> To be done:
Arrange the material as a numbered list, from the line with "The image size is (631, 354)." up to and including the last line, leaving out blank lines and the pictures.

━━━━━━

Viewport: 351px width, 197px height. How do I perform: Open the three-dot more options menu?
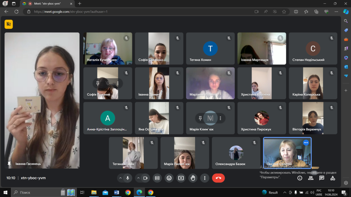(205, 178)
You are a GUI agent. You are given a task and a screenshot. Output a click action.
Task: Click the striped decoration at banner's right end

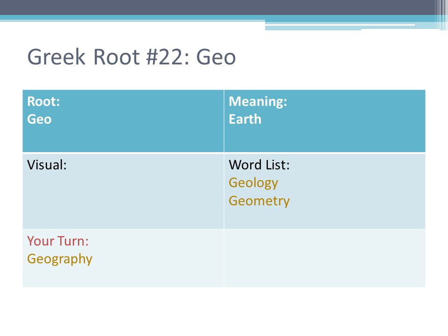click(x=441, y=14)
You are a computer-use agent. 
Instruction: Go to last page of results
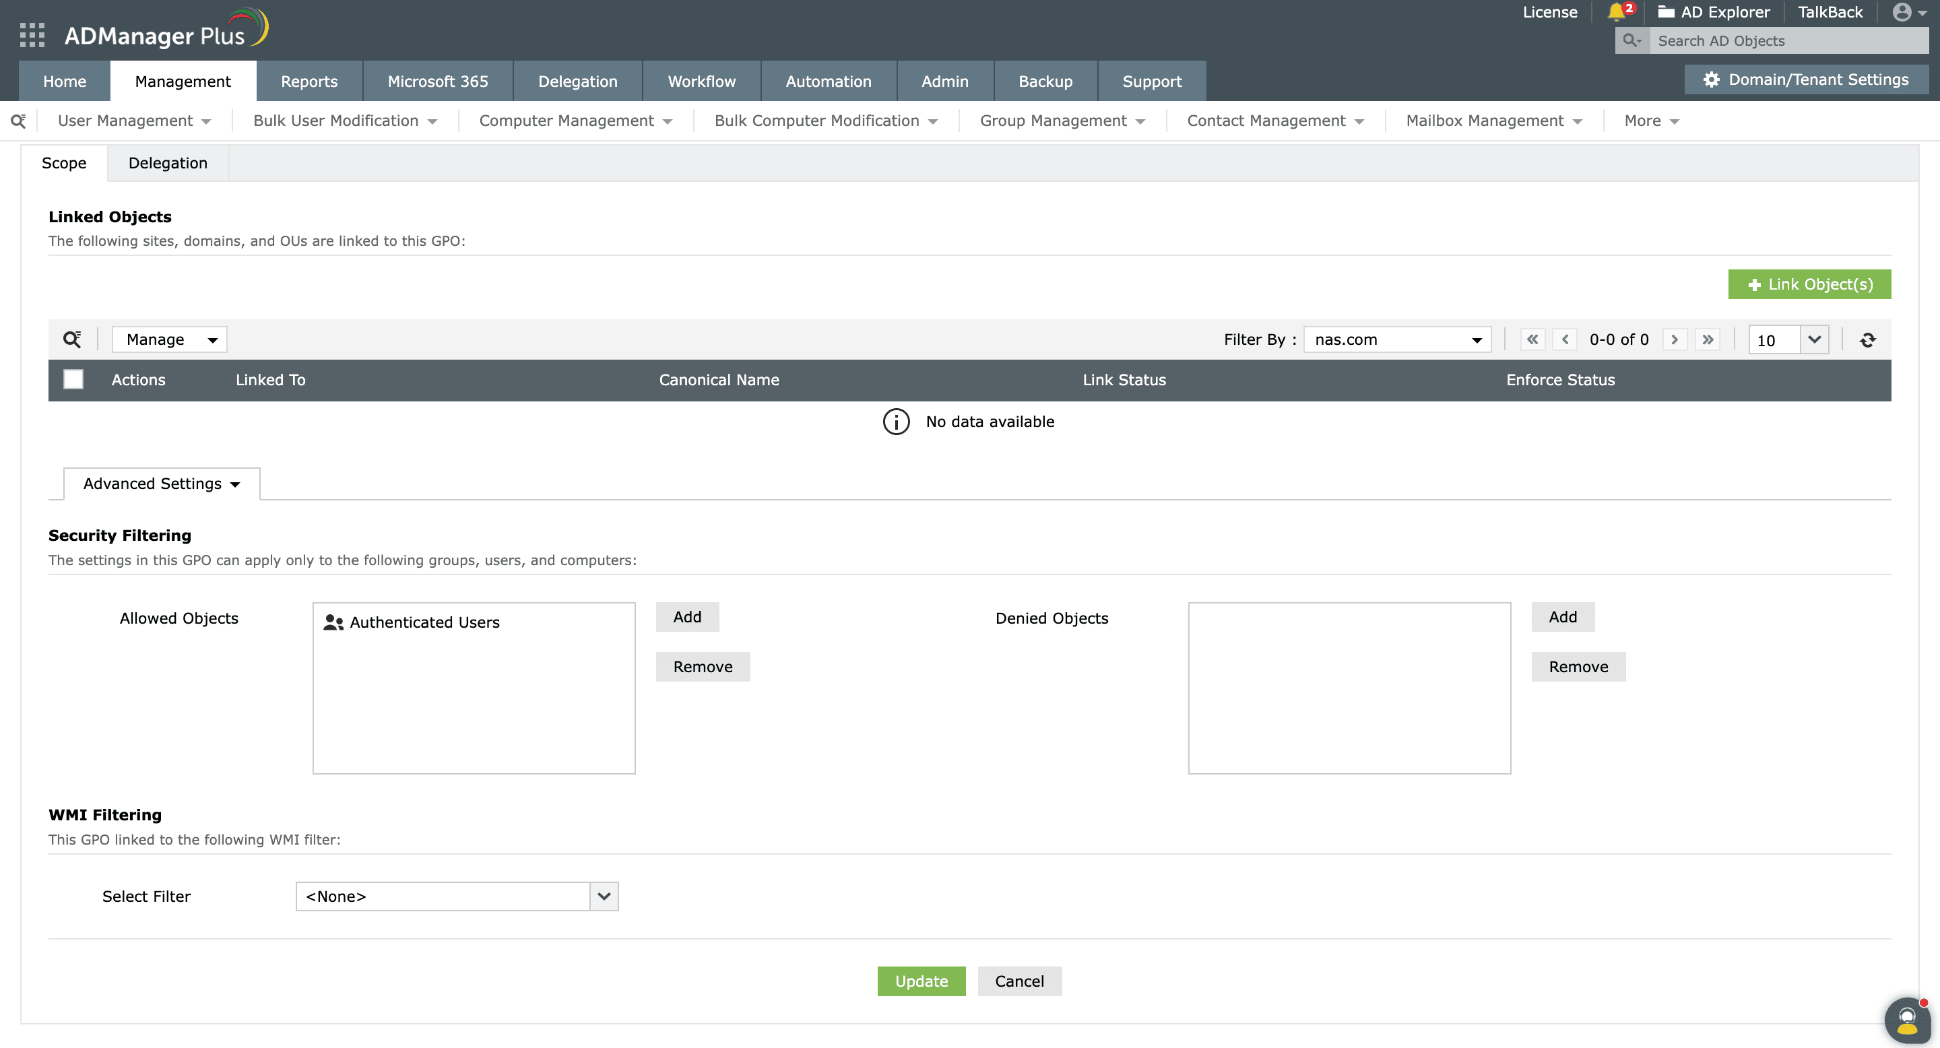1707,340
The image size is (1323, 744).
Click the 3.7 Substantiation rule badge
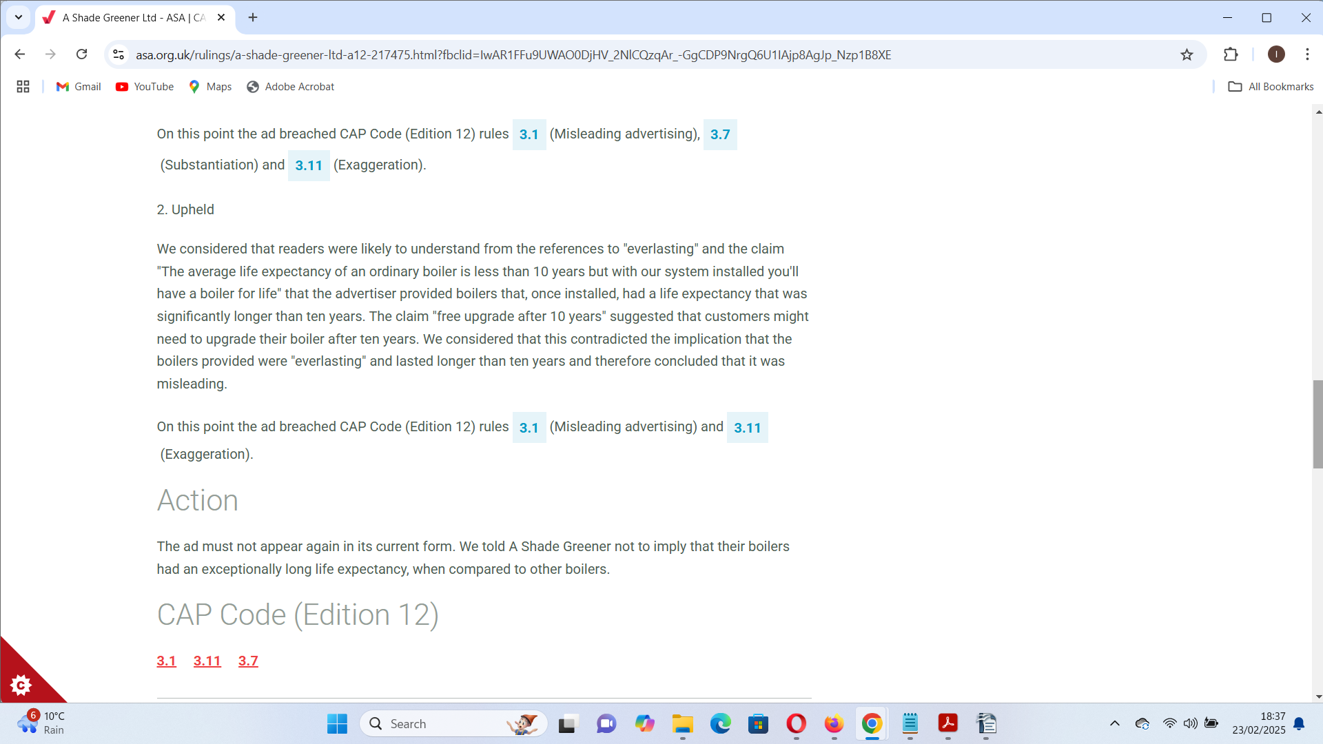click(x=720, y=134)
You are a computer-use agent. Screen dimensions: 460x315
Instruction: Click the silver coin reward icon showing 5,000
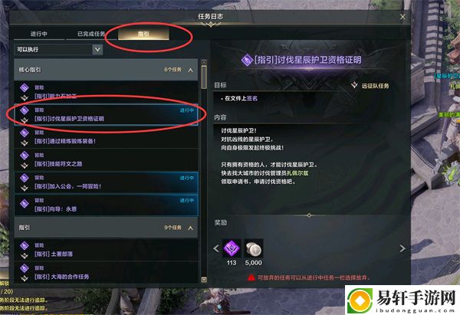(x=254, y=248)
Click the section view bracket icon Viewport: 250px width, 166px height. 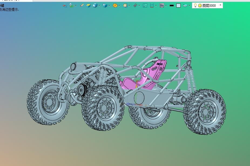tap(152, 5)
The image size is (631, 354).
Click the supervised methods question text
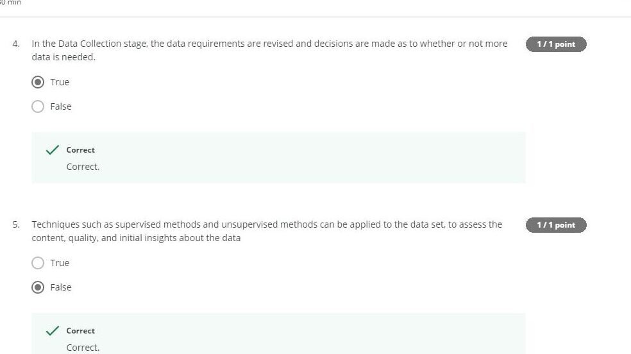pyautogui.click(x=267, y=231)
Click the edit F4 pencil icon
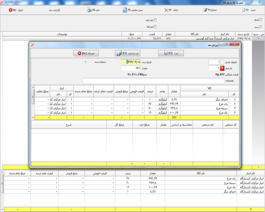 click(205, 10)
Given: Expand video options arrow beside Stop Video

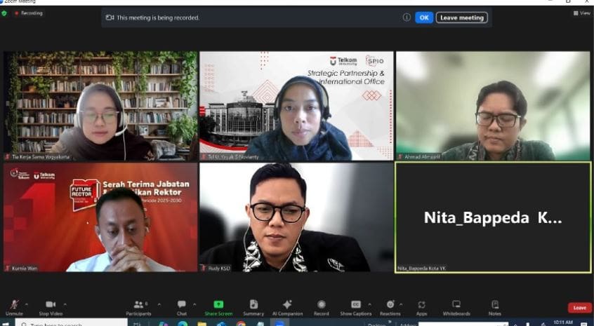Looking at the screenshot, I should [66, 304].
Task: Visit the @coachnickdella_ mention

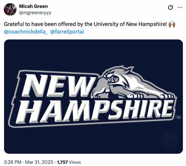Action: point(26,32)
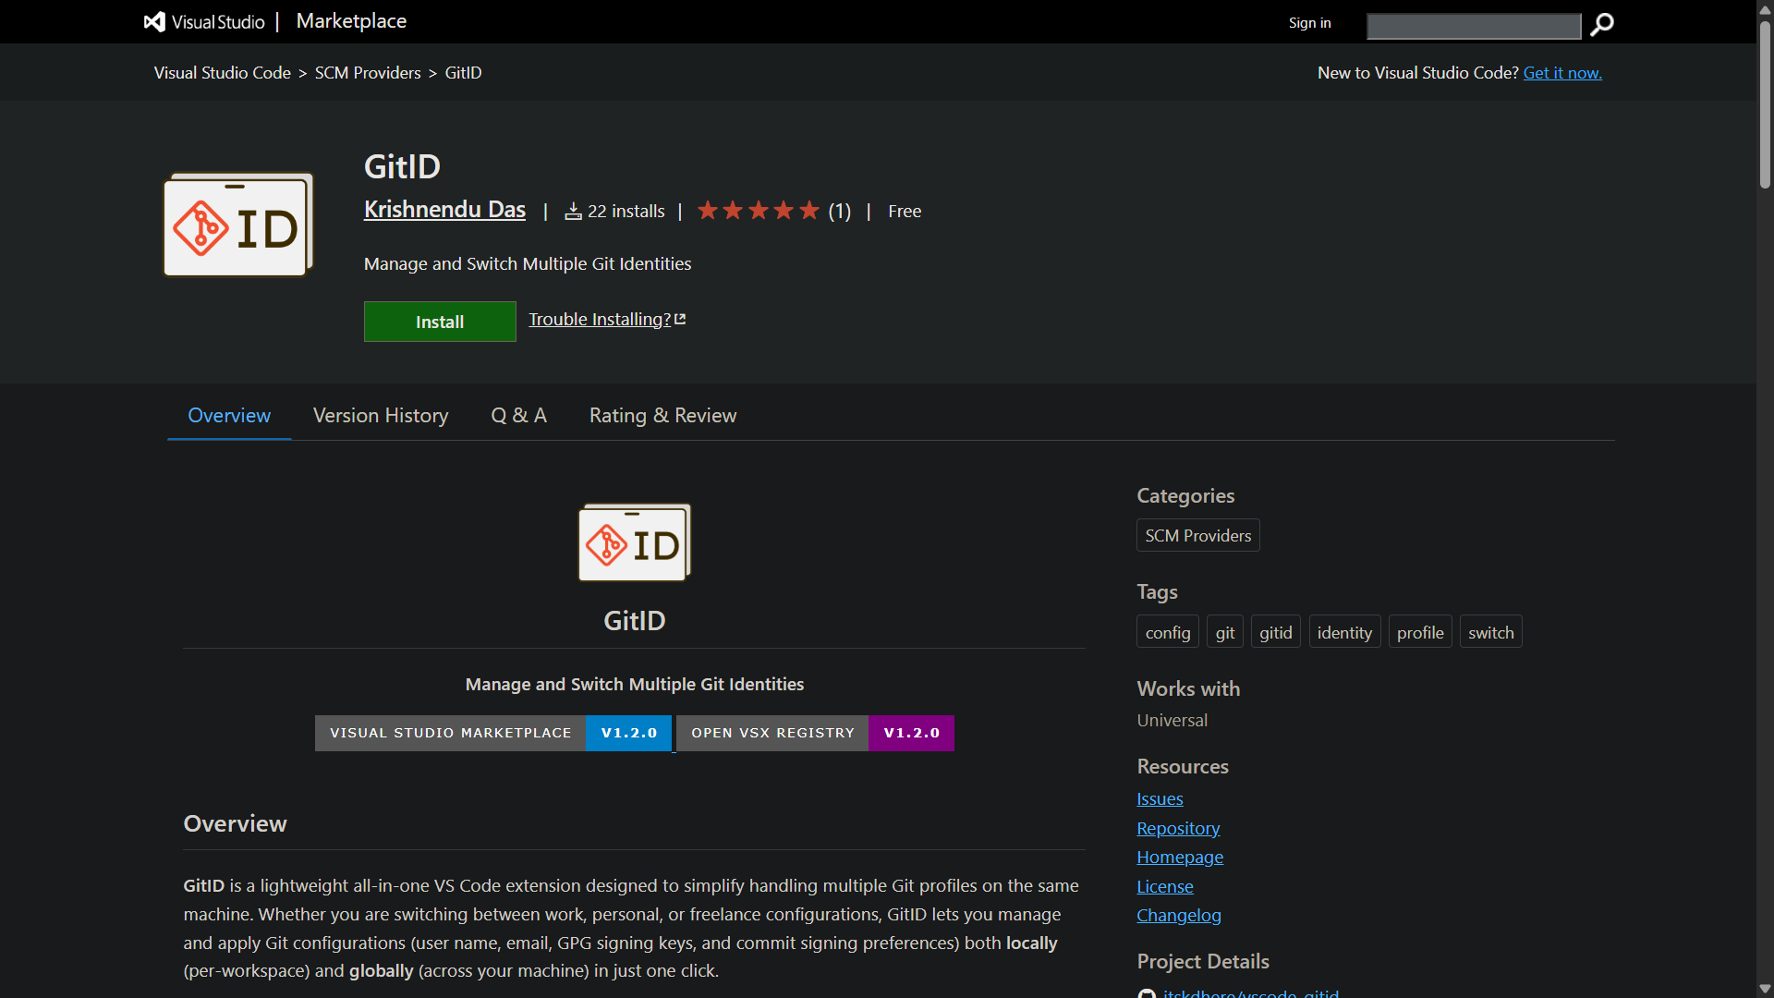Click in the Marketplace search field
The height and width of the screenshot is (998, 1774).
(x=1474, y=26)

━━━━━━

> Full answer:
1. The image size is (631, 354).
2. Click the supervised methods question text
3. pyautogui.click(x=267, y=231)
4. Click the edit F4 pencil icon
5.  click(205, 10)
6. Given: Expand video options arrow beside Stop Video
7. Looking at the screenshot, I should [66, 304].
8. Task: Visit the @coachnickdella_ mention
9. Action: point(26,32)
10. Click in the Marketplace search field
11. The height and width of the screenshot is (998, 1774).
12. (x=1474, y=26)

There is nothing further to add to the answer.